Summary and Info
Of Philoponus' commentary on the Meteorology only that on chapters 1-9 and 12 of the first book has been preserved. It is translated in this series in two volumes, the first covering chapters 1-3; the second (this volume) chapters 4-9 and 12. The subjects discussed here include the nature of fiery and light phenomena in the sky, the formation of comets, the Milky Way, the properties of moist exhalation, and the formation of hail. Philoponus pays special attention to the distinction between the apparent and the real among the sky phenomena; he criticises Aristotle's theory of the Milky Way as sublunary, and argues for its origin in the heavenly realm; gives a detailed exposition of Aristotelian theory of antiperistasis, mutual replacement of the hot and the cold, as the mechanism of condensation and related processes. As in the first volume, Philoponus demonstrates scholarly erudition and familiarity with methods and results of post-Aristotelian Greek science. Despite the fragmented state of the work and the genre of commentary, the reader will find the elements of a coherent picture of the cosmos based on a radical re-thinking of Aristotelian meteorology and physics.

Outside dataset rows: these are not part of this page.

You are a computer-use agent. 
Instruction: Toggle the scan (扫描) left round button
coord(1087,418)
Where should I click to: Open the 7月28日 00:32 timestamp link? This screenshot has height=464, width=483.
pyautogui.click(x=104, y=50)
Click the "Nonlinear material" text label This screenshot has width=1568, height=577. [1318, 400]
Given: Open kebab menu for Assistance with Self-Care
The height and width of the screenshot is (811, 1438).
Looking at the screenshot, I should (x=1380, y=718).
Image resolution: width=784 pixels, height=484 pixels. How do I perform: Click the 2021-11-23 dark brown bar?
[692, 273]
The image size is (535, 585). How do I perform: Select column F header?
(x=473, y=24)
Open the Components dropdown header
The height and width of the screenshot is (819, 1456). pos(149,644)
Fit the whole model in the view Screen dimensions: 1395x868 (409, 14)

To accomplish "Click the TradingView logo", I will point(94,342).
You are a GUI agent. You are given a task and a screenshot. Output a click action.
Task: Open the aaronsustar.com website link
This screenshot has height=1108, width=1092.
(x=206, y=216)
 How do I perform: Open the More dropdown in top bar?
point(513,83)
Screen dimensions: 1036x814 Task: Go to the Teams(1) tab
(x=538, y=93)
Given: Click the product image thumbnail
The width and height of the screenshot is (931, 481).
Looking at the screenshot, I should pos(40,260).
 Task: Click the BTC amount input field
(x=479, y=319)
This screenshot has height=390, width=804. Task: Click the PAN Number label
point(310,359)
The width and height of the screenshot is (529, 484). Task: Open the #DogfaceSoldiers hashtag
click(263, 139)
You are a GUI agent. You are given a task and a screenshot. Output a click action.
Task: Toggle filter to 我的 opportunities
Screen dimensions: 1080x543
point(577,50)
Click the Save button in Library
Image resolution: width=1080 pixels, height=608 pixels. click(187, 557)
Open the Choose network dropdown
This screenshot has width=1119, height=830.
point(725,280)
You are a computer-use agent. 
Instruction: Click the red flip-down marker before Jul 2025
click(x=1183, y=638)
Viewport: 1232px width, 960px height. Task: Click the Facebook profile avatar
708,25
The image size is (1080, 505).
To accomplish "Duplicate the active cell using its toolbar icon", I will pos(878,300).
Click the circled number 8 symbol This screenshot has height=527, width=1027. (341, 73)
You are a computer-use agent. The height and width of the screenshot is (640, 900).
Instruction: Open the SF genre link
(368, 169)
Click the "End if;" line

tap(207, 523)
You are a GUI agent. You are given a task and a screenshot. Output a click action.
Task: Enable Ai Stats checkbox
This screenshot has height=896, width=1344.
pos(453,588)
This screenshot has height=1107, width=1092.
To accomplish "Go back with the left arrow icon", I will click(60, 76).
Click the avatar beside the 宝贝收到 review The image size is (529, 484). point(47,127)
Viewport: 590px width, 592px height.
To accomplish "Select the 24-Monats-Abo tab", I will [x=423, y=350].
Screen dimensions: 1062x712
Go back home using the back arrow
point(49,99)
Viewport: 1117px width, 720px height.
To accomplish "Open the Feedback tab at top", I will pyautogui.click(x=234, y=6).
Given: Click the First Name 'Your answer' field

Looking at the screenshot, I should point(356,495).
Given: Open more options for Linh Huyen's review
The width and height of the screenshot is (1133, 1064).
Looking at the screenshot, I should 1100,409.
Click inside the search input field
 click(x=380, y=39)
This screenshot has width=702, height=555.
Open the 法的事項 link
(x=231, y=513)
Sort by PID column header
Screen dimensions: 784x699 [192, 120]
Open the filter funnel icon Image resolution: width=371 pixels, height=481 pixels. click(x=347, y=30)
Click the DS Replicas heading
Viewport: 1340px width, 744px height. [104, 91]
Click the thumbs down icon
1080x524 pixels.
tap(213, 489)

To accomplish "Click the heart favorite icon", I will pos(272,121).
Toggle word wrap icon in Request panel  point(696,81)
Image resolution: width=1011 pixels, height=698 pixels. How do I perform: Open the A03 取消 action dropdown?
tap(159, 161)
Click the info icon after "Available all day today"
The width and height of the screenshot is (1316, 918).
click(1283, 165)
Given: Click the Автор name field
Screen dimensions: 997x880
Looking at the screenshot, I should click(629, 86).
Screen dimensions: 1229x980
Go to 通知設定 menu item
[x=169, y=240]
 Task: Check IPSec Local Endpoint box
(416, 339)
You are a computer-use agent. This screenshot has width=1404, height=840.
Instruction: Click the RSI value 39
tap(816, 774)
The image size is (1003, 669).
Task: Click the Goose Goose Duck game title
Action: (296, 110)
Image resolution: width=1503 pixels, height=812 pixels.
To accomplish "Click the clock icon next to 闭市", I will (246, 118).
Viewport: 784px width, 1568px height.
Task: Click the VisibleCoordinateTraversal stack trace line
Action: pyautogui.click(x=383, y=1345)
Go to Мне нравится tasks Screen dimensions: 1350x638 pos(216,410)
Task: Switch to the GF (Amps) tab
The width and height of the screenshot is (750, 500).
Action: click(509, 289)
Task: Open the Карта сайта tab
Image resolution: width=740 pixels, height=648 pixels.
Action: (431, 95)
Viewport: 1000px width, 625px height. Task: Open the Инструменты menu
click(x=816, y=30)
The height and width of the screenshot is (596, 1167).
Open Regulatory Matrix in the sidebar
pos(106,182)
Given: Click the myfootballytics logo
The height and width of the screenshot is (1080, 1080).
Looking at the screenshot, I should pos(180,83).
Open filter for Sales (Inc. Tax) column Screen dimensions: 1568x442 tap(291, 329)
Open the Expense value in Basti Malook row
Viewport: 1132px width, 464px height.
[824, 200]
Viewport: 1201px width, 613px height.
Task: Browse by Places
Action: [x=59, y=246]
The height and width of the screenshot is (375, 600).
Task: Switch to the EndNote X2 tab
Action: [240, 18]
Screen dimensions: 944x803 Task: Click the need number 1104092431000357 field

The volume will be of interest to all students of ancient and medieval philosophy, history of Early Modern philosophy, history and philosophy of science.
More About the Author
John Philoponus (/fᵻˈlɒpənəs/; Ἰωάννης ὁ Φιλόπονος; c. 490 – c. 570), also known as John the Grammarian or John of Alexandria, was an Alexandrian philologist, Aristotelian commentator and Christian theologian, author of a considerable number of philosophical treatises and theological works.